My laptop is also from more than a decade ago, and I'm happily running LMDE 6 on it.


This is all correct and valid.

Everyone doesn't have to live like this, but it's utterly valid, and no one has any right or justification to try to tell anyone else not to.

I can buy anything any time, but I miss swappable batteries, headphone jack, sd card. These were all basic utility features than made a device interoperable and more generally functional. Removing them only benefits the people selling new phones, wireless headphones, and cloud storage.

My old vaio 3 laptops ago is actually still perfectly fast enough at what I do today, it just only has usb2 ports, which eventually became too big of a pain point. But it also had a real docking station that you plop the machine into, not the stupid "docks" we have today that are not docks but just mega-dongle-hubs where you connect a usbc cable. I miss that dock every day since 5 years ago. I could easily still be using it today even though it must be 15 years old or more by now. And if I were, no one else would have any justification for trying to say that I shouldn't, and no software or service provider would have any justification for artificially creating some incompatibility that only serves their goals instead of mine.

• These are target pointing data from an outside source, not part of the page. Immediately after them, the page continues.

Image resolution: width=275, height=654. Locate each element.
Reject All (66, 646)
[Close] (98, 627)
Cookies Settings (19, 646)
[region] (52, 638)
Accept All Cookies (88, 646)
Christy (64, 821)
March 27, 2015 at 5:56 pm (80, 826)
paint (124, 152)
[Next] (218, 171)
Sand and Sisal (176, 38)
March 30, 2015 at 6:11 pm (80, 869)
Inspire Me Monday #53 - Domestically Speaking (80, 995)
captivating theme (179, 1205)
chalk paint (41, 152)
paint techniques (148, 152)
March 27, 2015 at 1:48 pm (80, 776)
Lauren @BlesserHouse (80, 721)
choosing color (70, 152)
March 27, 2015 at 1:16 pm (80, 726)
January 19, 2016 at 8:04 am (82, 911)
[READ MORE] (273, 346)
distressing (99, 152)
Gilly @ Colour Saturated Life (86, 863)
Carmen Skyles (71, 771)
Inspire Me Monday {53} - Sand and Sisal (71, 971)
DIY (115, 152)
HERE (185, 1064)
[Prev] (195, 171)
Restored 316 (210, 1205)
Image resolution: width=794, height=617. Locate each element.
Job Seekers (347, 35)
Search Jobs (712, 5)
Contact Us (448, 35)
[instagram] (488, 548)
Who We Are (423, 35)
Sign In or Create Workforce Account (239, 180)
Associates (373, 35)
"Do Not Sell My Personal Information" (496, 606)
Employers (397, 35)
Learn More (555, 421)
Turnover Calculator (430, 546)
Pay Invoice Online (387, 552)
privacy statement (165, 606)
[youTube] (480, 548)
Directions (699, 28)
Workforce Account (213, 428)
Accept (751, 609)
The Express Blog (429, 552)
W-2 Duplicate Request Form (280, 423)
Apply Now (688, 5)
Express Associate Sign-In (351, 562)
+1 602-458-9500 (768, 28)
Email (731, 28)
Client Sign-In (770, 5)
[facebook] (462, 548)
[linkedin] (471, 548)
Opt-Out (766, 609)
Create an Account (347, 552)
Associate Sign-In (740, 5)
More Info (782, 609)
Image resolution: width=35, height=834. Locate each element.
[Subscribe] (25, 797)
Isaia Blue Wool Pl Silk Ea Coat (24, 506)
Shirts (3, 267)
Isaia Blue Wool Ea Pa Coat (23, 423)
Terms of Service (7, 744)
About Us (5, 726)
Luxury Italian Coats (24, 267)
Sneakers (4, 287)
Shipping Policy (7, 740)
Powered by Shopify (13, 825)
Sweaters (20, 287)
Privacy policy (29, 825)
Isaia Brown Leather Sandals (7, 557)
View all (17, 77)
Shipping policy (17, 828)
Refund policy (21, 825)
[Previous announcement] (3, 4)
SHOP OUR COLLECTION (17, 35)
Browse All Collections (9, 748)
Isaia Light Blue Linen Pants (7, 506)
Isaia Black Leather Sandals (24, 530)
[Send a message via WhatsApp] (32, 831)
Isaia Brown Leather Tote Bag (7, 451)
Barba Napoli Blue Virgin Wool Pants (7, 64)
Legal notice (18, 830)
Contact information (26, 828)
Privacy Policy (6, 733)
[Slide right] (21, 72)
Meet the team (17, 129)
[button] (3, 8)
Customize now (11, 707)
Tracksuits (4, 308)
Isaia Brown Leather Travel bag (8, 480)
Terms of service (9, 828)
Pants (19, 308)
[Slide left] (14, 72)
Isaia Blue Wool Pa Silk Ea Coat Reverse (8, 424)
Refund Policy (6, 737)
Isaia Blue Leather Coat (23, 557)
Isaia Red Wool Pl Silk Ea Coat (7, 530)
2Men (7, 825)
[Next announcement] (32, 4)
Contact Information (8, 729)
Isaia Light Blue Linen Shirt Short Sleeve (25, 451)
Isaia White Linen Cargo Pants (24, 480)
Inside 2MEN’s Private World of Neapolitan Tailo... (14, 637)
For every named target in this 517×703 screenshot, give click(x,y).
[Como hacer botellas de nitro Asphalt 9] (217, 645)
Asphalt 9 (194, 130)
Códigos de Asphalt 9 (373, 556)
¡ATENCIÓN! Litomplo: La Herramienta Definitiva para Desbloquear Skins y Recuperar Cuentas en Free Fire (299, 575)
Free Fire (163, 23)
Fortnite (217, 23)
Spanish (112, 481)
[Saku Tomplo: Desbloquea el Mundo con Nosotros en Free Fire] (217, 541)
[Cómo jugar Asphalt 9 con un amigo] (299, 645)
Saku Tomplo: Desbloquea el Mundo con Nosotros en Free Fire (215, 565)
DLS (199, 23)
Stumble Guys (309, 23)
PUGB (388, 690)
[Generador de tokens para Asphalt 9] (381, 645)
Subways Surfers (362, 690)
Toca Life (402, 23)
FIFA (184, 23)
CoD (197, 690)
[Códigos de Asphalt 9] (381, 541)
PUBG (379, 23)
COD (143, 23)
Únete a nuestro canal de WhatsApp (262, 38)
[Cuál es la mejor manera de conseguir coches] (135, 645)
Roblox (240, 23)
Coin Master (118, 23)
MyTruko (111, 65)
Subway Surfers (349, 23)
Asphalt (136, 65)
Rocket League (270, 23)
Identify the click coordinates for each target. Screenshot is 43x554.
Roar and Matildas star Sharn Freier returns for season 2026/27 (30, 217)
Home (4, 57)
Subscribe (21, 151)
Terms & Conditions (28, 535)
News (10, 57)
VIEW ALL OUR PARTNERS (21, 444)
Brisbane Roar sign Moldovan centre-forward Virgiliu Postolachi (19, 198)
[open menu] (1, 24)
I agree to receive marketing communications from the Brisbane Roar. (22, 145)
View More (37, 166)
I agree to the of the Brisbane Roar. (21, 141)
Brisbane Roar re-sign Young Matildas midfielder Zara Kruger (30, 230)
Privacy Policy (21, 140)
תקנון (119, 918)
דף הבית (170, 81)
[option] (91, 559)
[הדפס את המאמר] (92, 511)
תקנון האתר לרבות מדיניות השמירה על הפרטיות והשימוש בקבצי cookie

it's not a waste of money, that android version is a security mess


It is for me. And there is nothing important on my phone so it is not a huge concern. And why do we have to accept that phones just turn into garbage after a few years? Even my old 2009 laptop* still runs an up-to-date OS but my 2016 phone is obsolete after 2-3 years?

* but I have to admit that the hardware is quite slow


> And why do we have to accept that phones just turn into garbage after a few years? Even my old 2009 laptop* still runs an up-to-date OS but my 2016 phone is obsolete after 2-3 years?

It is because computers run one of a few available OS's. The OS is being maintained by the distributer (MS, Apple, Google) and your hardware is good as long as the drivers are still receiving updates.

Phones are different because even though everyone only uses iOS or Android, every Android manufacturer puts their own layer onto Android, so Google can continusously update it but the manufacturer might not. Most companies only maintain their phones for about 3 years, giving a significantly reduced lifetime than computers.

It still works fine, from from a security perspective, keeping the phone without patch support is a bad idea.


I mean, I know why it happens, but that doesn't mean I'm happy about accepting it.

It is really annoying how every vendor cobbles together a Frankenstein abomination of a kernel with just the right drivers and patches and good luck trying to run anything else. But I also understand that they (except maybe for Google) have no interest or incentive to clean up this mess.


That's true, and I think that we should be rewarding the companies that are bucking the trend:

Fairphone 5 will receive security updates for 8 years

Pixel 8 will receive updates for 7 years

iPhone 15 will receive updates for 6+ years (apparently, Apple has a track record of between 6 and 8 years)


Even if your phone really has no access to anything that you wouldn't want leaked (although most people would object to a third party having access to their phone calls, text messages, and location data), a compromised device is still a great way to launch attacks on other devices including taking part in botnets. None of this is an objection to old devices, mind; I'm a big proponent of running new software on old hardware, but the security patches are important.


Moto G4 was released in 2016, only 7 years ago.